Популяции, находящиеся в пробирке N 2, размещали вблизи участка кожи, подвергаемого освещению прерывистым светом по вышеописанной методике с одновременным измерением светопроводности ее тканей. Клеточный материал в пробирке N 3 размещали вблизи живого листа растения сциндаксус золотистый, подвергаемого воздействию прерывистого светового потока. Затем содержимое пробирок NN 1, 2, 3, 4, 5 выливали в открытые чашки Петри и все взвеси одновременно подвергали воздействию интегрального УФО (180 400 нм) в течение 7 8 мин с расстояния 1,2 м (опыты 1, 2, 3, 4) от лампы мощностью 900 Вт. Далее клеточный материал вновь помещали в соответствующие пробирки. Содержимое пробирки N 4 размещали вблизи участка кожи, а пробирки N 5 вблизи листа растения, на которые воздействовали прерывистым световым потоком по вышеописанной методике. В опытах 5 и 6 воздействие освещаемых тканей кожи и растения на клеточный материал проводились дважды до УФО и дважды после, а длительность УФО составляла 4 мин.
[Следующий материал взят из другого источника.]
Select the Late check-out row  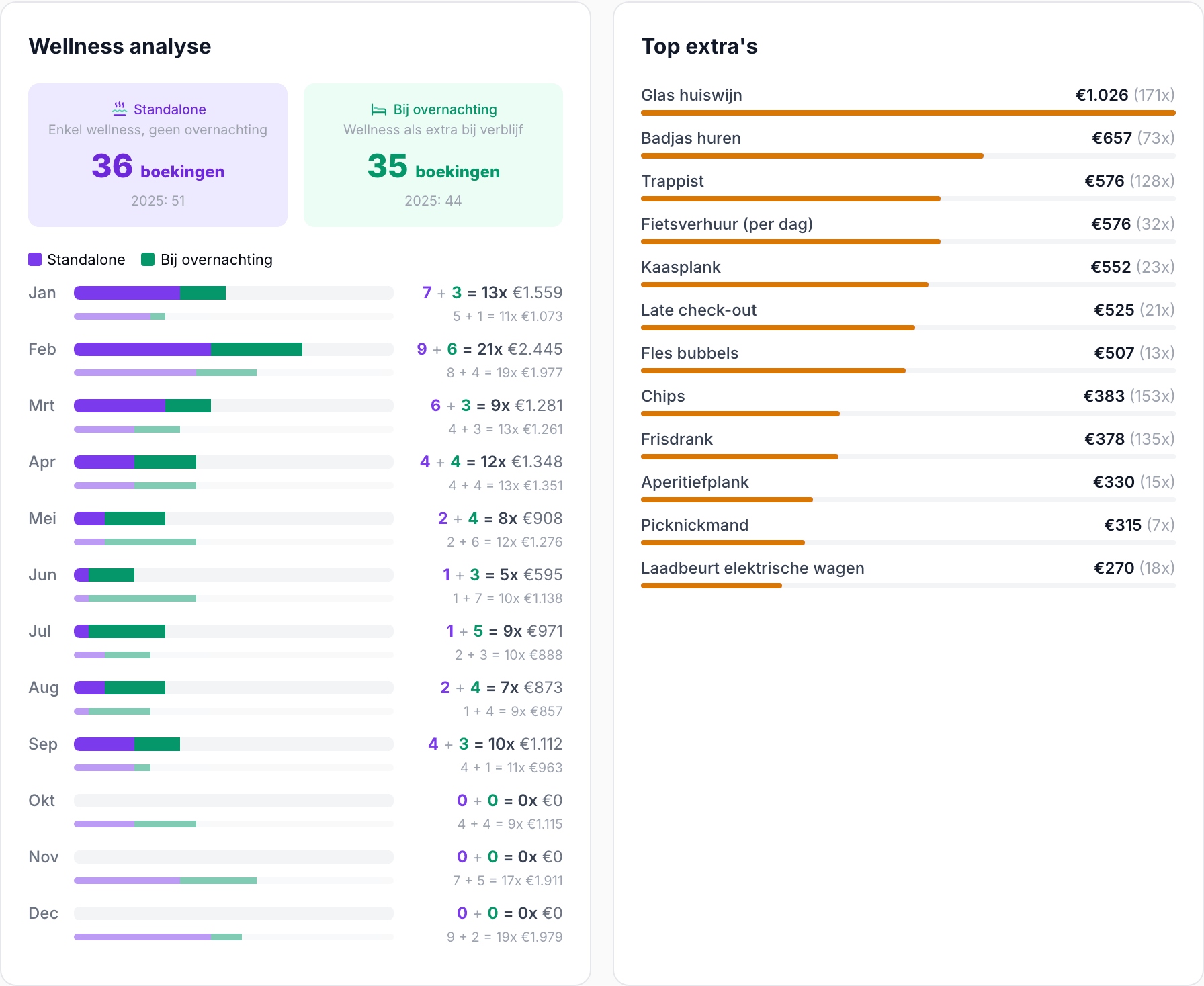(908, 316)
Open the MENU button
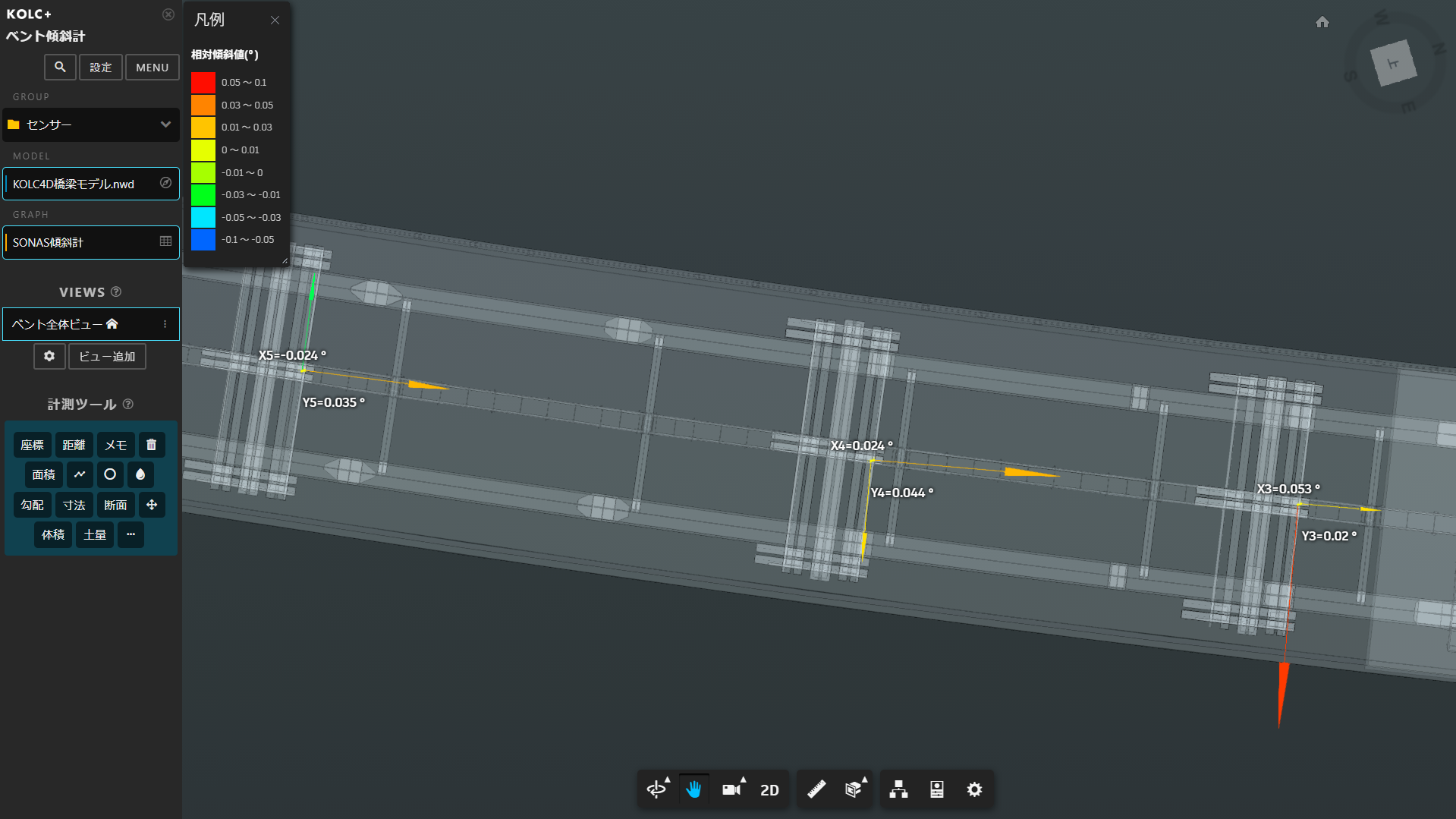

Учет результатов подсчет живых особей проводился каждые 20 24 ч. Различия в величине популяций были отмечены через 100 ч наблюдений. Полученные данные представлены в табл. 3. Как видно, повышение резистентности клеток отмечалось только при взаимодействии их с освещаемыми прерывистым светом тканями до УФО. Повышение резистентности одноклеточных к последействию УФЛ в большинстве опытов не регистрировалось.

Исследование повышения резистентности одноклеточных к рентгеновскому излучению проводилось по вышеописанной методике. Только рентгеновское облучение клеточного материала проводилось непосредственно в пробирках. Доза облучения составила 12 15 мэВ.

Различия в величине популяций были отмечены через 120 140 ч наблюдений. Полученные результаты представлены в табл.4.

Как видно, численность популяций, подвергнутых взаимодействию с освещаемыми прерывистым светом тканями, превышает количество клеток во взвесях, не подвергнутых данному воздействию. Иными словами, воздействие на клеточный материал тканей кожи и растения, которые освещали прерывистым светом до развития в них эффекта просветления среды, привело к повышению резистентности одноклеточных к рентгеновскому облучению и его последействию.

Использование предлагаемого технического решения позволяет повысить эффективность и физиологичность способа за счет возможности повышения резистентности клеточного материала к лучистой энергии и ее последействию в результате взаимодействия его с облучаемым прерывистым светом тканями in vivo до возникновения в них эффекта просветления среды.